Glad he is going to counseling. . . Keep reaching out for support.
[This message edited by bionicgal at 9:32 AM, October 14th (Monday)]
Something is very very wrong with this picture.
[This message edited by hathnofury at 9:30 AM, October 14th (Monday)]
"I'm sooo stupid. I'm sick babe, I need help." He then started to vomit.
This would really cause my alarm bells to go off. That's a pretty visceral reaction.
I don't know what the source of this behavior is, but for self protection I too, would get this documented.
Maybe he has done something that he fears is about to be exposed. Irrational behavior is hard to explain, so regardless of what it is...I'd take him at his word. Whatever he means by "stupid, sick and needs help" means you need to protect yourself.
I'm sick babe, I need help.
He needs help.
I hope to God that he's not projecting onto you. I hope he's never even glanced at a child's genitalia in a sexual manner. I hope he's done NONE of the things he's ever accused you of doing.
But take him at his word.
Help him get it, and if he will not, ask him to leave until he does. (I know this is hard; I have done it.)
And in the meantime, do talk with a lawyer. I think he may be setting you up.

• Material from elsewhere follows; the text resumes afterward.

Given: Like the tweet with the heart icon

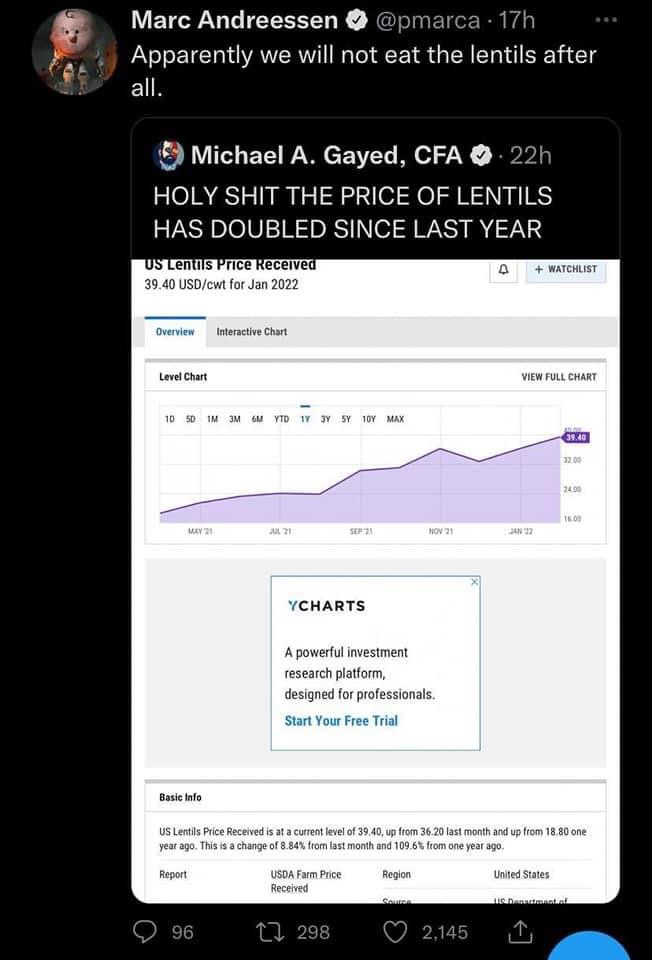Looking at the screenshot, I should [x=396, y=931].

(((((cll)))) I'm really sorry.
ETA: In your shoes, I'd postpone MC. MC with a sick spouse is futile. I'd ask that he set himself up with IC, and do the same.

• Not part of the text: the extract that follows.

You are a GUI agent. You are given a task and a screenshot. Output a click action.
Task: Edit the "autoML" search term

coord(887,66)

MC is for remorseful people who are capable of gathering tools to improve their relationships.
He is not properly equipped. And unequipped, he can cause you tremendous damage.
ETA: I disagree that a "normal" person (and I don't like that term, but it was used upthread) might develop an obsessive thought of a child-related sexual nature, vomit as a result of panic, and "need to check" to validate that the obsessive thought is not true.

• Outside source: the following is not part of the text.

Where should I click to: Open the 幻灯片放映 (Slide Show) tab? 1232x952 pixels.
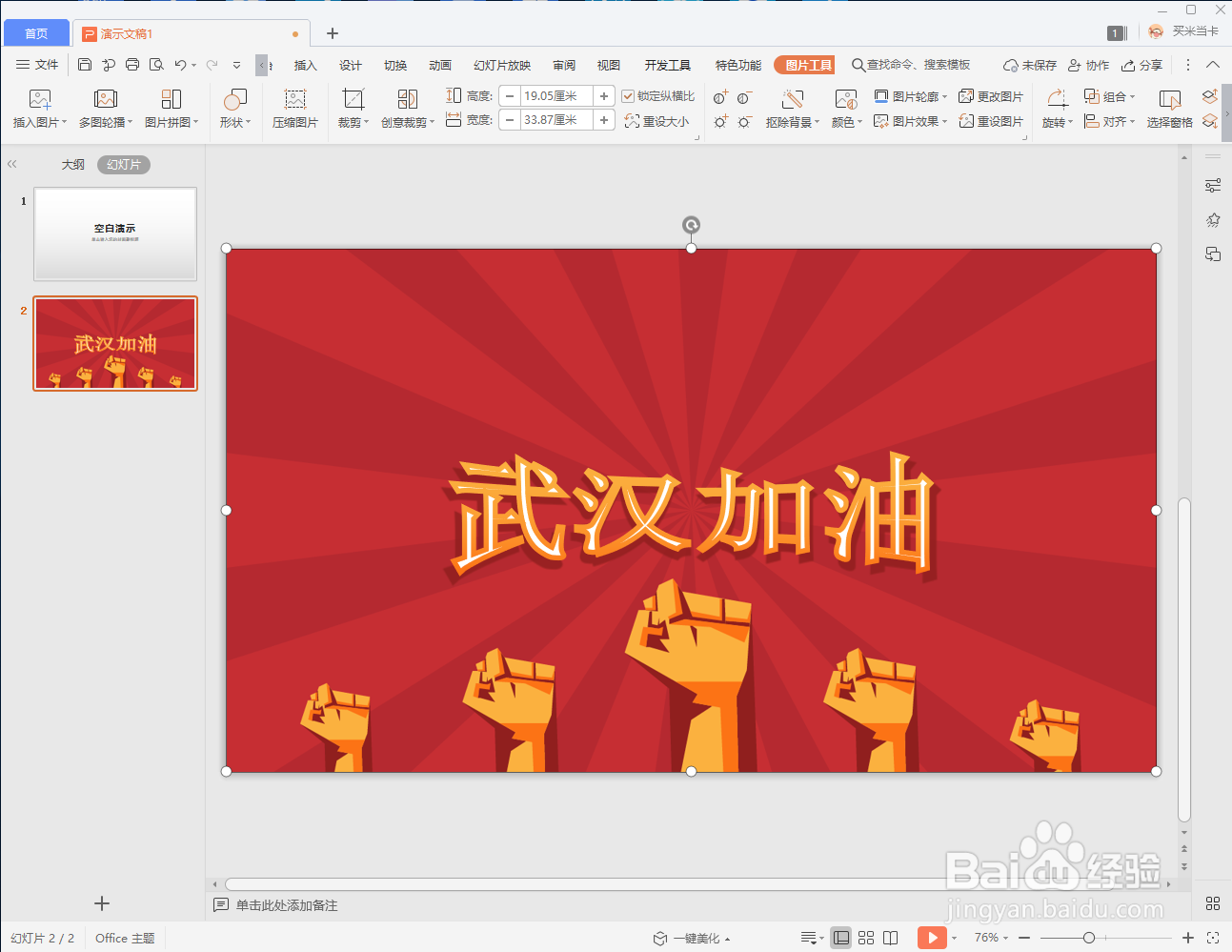click(502, 65)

No. That is unhealthy behavior, and the person exhibiting it is sick. Now, perfectly nice people become sick. Some get well. Some do not. Both need help.
[This message edited by solus sto at 9:44 AM, October 14th (Monday)]
"I'm sooo stupid. I'm sick babe, I need help."
This was a cry for help. He wasn't controlling himself at that moment and this was a real message from inside himself, coming out.
I agree that an MC is not equipped to deal with this issue. This is not a marriage issue at its base. It is not a communication issue, or compromise issue. It's a WH issue, and one that goes deeper than the marriage.
He's gotten to the point where he knows he's sick and he knows it's out of his control - this is serious. Take it seriously and please get him IC help after you make moves to protect yourself and your children.
As far as the fact that he was surfing for porn that emphasized extreme age differences between the partners, and then coincidentally accused you of doing something that is so far from normal behavior that most people wouldn't even think in those terms much less imagine they see it, even less so imagine they see it in a completely innocent family moment with their spouse and children.
In these cases, as parents, we have to protect ourselves and children as if the worst case scenario is in play, and then adjust accordingly once we know what the reality is. If he's a loving father he'll be offended and defensive, but in the long run will understand any temporary protective measures you have to put in place until this is resolved.
Good luck to you.
You might also want to consider getting a nanny cam & setting it up in your daughter's bedroom.
My STBX is a SA. He is into, among other sick shit, teen rape. Lots of rape in all orafices, very young girls. As long as it's rape. I know how depraved people can be. What I didn't know was that my husband, the father of my children, is one of those depraved people. You need to really become a mother bear, Hon.
Now please take action. I can assure you that no one you speak to is going to think you're the crazy person. Take definitive action starting today. I
I, too, find the other things you posted to be scary, and a definite need for help. Sending you many, many positive courageous vibes to help you deal with this.